No quadro dos vários apontamentos que temos elaborado, sobre algumas figuras gratas e distintas da vida sócio-cultural da Madeira, sobretudo evocando traços da vida e obra de alguns nobres que marcam, ainda nos nossos dias, a vivência  e são referências históricas, que por isso importa conhecer, pelo menos ao nível do essencial, para assim obstar a algum desconhecimento generalizado dos mesmos.

Também, como sempre cuidados de evidenciar, não se trata de estudo histórico, mas apenas e só uma alusão muito ligeira e circunstancial à vida dos mesmos, que resulta da mera compilação do material conhecido, embora disperso, para assim, dar conta do perfil e da obra das entidades em causa, contributo modesto para o seu melhor conhecimento.

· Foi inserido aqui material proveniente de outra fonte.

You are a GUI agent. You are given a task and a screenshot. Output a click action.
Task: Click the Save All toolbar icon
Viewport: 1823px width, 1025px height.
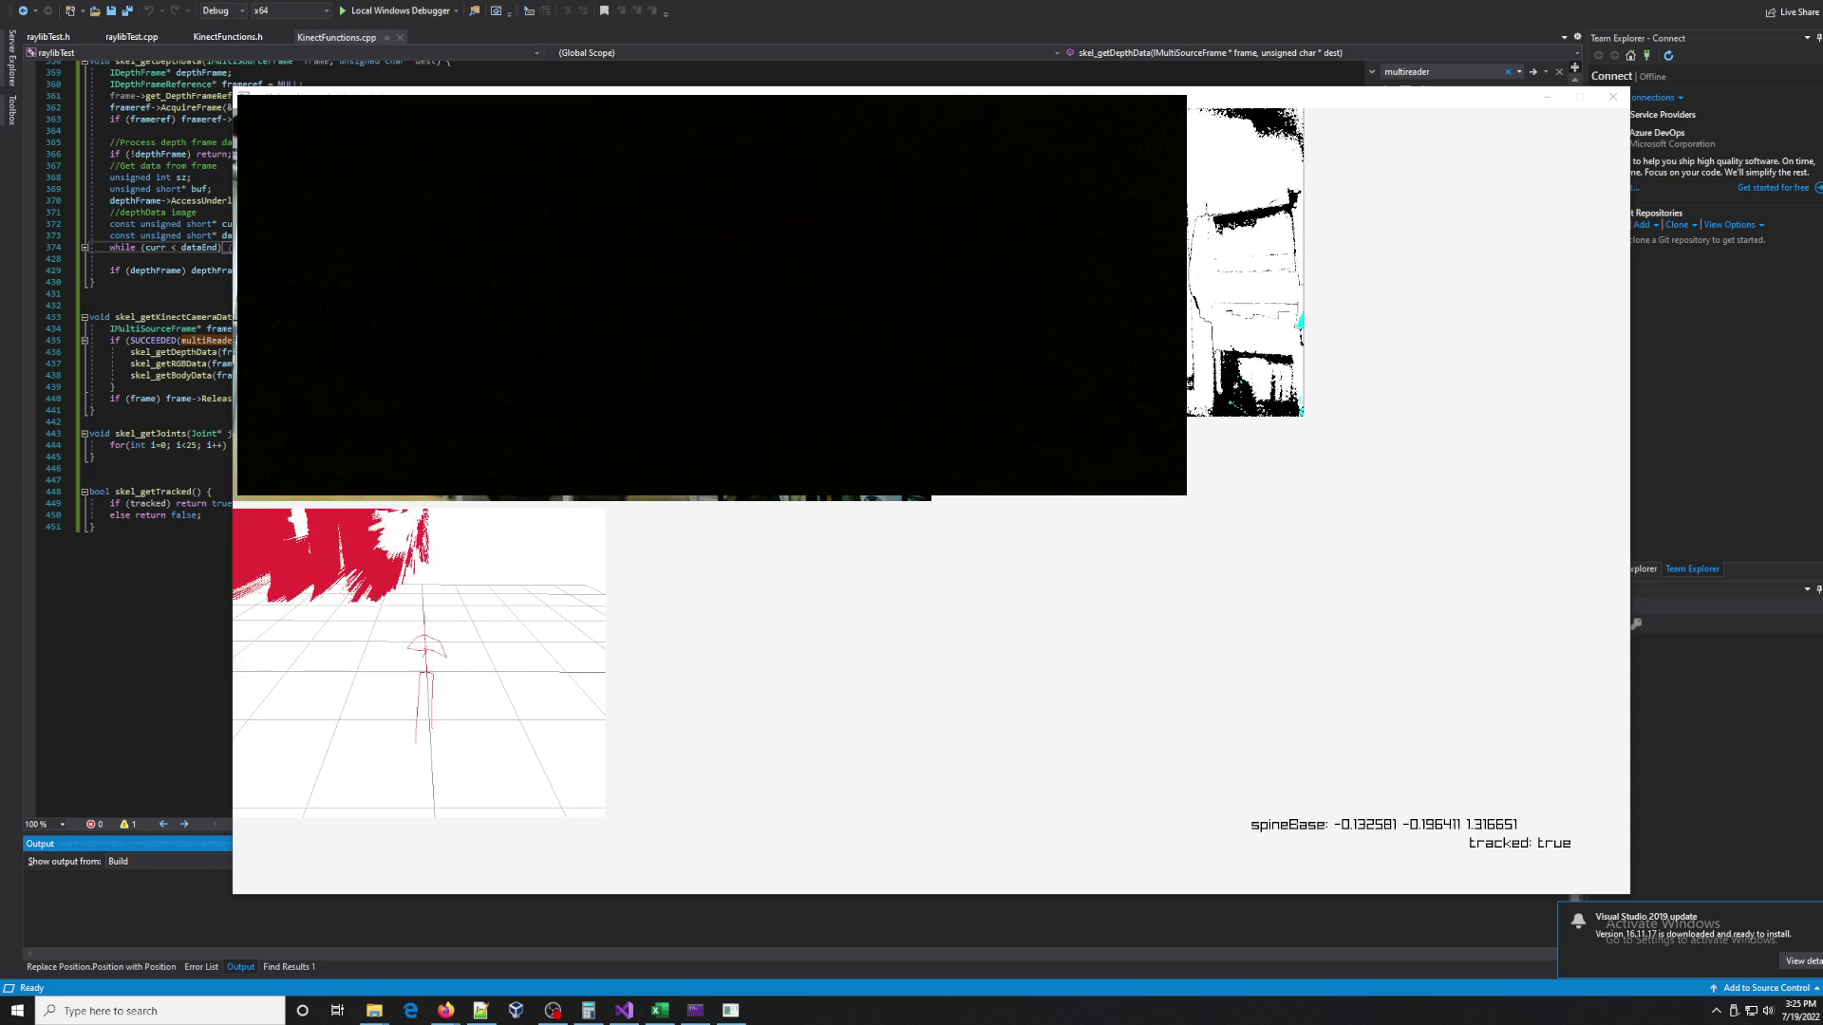click(x=127, y=10)
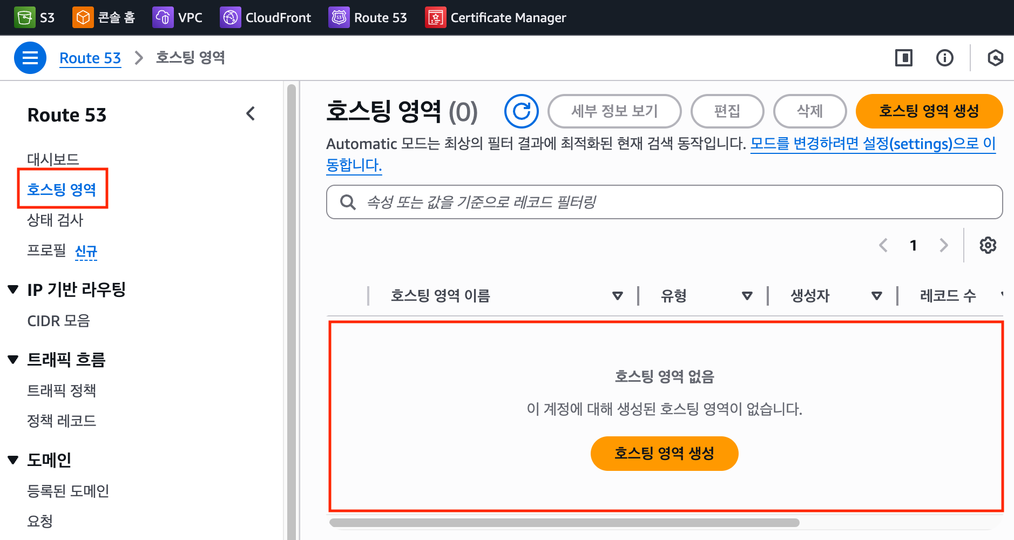Click the Route 53 breadcrumb link
Image resolution: width=1014 pixels, height=540 pixels.
click(x=90, y=58)
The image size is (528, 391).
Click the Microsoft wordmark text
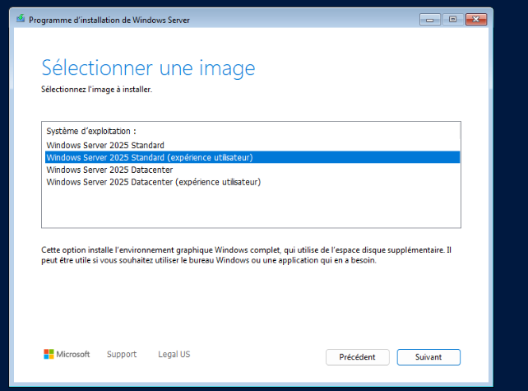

O presente faz-se da história, dos que no passado marcaram o seu tempo e legaram obra para o futuro. Não podemos apenas viver o hoje, na fugacidade do presente, omitindo os que nos precederam e que, a seu modo, contribuíram para o que somos.

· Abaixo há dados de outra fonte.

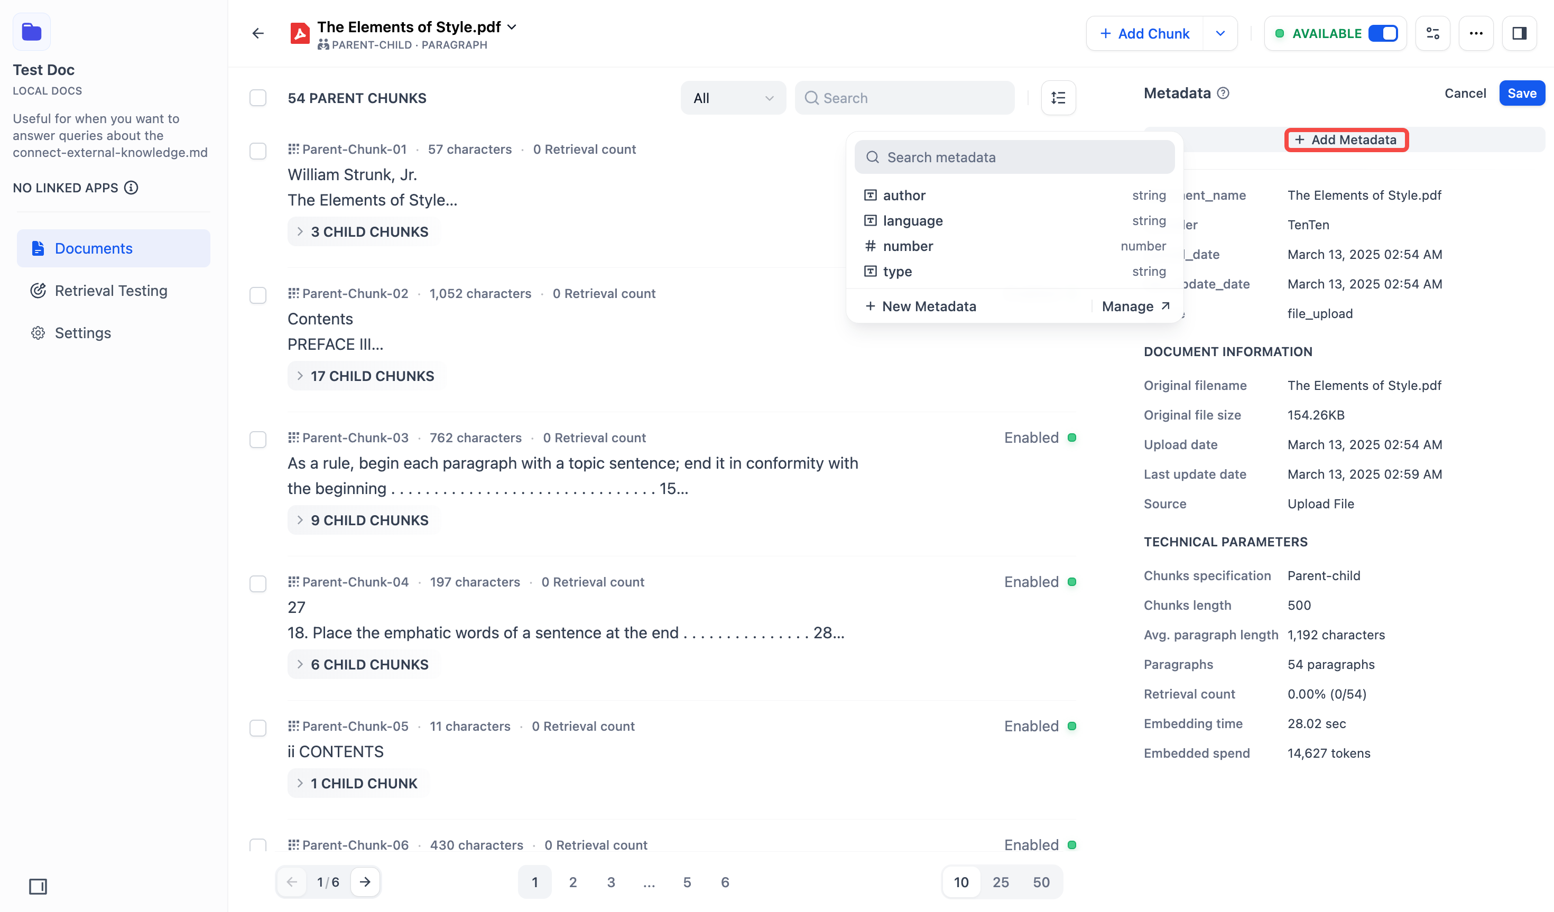Click the info icon beside No Linked Apps
The height and width of the screenshot is (912, 1554).
[131, 187]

Assim e nessa sequência, vamos referenciar, de forma sucinta, a vida e obra dos Viscondes de Cacongo - nome que consta da toponímia da cidade do Funchal, numa artéria circundante da cidade - e ainda perpetuado numa das quintas tradicionais, Quinta da Mãe dos Homens - onde viveram e os seus herdeiros mantêm, agora na sua vertente turística de alojamento, a par de atividade agrícola.

OS VISCONDES DE CACONGO

Primeiramente temos de referir que foram dois, os designados como Viscondes de Cacongo (O 1º Visconde de Cacongo foi João José Rodrigues Leitão e o 2º Visconde de Cacongo foi Carlos Ernesto Rodrigues Leitão) embora o que mais se distinguiu e o que obteve tal titulo, pela sua acão meritória em África (Cabinda) foi o 1º Visconde, além de todas obras e iniciativas que o distinguiram no seu tempo na vida da Madeira, pelo que as referências comuns ao Visconde Cacongo, no singular, reportam-se a este.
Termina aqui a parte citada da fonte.